人間模様のKumonohateのレビュー・感想・評価

人間模様(1949年製作の映画)
3.9
市川崑監督の実写映画最初期作。昭和24年。主人公は、どこまでも穏やかで底抜けにお人好しで完全博愛主義で私利私欲や俗人的恋愛感情など超越した男A(上原謙)。彼を中心に、美女A(山口淑子=辛い大陸時代を送った引き揚げ者だが心根は美しい)と美女B(月丘千秋=勝ち気で現代的自立志向のお嬢)と男B(青山五郎=男Aの友人だが性格は正反対の実業家)の人間模様が描かれる。

要は…神様に恋しちゃったらどうなるのか。神様を恋敵と決めつけるとどうなるのか。神様が好きなくせに天邪鬼だとどうなるのか。3者3様にシミュレートしてみた結果、人生のダークサイドを経験し最高を望むことの空しさを知っている人間が、最も正しい選択をする…という話…かな? そこそこ面白いがよくわからない。
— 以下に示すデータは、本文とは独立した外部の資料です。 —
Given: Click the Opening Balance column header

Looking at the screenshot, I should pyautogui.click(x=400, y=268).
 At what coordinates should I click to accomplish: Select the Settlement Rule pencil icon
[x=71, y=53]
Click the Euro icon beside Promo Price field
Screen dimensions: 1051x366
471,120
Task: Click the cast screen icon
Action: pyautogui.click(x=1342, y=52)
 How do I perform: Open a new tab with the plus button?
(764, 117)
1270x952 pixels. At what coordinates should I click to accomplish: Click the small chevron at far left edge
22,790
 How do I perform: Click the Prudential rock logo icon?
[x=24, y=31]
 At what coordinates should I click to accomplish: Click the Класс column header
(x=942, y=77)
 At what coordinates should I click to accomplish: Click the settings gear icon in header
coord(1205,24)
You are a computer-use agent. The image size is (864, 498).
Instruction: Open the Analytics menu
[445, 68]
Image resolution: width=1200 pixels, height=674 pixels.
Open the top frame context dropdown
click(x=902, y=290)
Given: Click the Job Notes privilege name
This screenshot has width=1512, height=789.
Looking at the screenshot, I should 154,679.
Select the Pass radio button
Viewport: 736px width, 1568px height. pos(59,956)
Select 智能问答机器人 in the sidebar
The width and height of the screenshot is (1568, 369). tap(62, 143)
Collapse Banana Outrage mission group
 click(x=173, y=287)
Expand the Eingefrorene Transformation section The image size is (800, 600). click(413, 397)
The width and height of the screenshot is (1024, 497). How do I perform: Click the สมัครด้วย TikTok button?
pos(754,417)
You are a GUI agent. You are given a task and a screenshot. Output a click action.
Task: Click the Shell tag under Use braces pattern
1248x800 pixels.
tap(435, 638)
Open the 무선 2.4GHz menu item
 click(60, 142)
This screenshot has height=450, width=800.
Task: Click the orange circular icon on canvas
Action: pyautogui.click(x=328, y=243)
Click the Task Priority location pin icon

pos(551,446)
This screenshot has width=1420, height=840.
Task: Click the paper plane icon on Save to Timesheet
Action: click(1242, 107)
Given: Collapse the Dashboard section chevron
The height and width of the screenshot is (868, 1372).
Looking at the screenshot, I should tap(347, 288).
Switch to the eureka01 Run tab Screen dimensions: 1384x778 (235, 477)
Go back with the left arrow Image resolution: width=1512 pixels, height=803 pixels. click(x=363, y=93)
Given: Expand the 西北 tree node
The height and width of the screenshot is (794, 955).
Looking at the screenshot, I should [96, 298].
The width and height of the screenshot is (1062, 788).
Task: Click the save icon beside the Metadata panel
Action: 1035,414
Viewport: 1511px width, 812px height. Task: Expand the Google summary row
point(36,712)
まあ、一番の見どころは、29歳の李香蘭(山口淑子)もさることながら、頭のネジが2〜3本ぶっ飛んでいるものの言動はマトモで他人の幸福を第一とするような滅私のスーパー善人を演じる上原謙。全身から余計な力が抜けたヒョコヒョコした所作といい、イノセントな表情といい、邪気の無い物言いといい、この人にしか醸し出せないようなとぼけたピュアな味わいに満ちている。主人公が地に足の着かないアンリアルな存在になることを防いでいる。

上原謙を心ゆくまで堪能したい人にお薦め。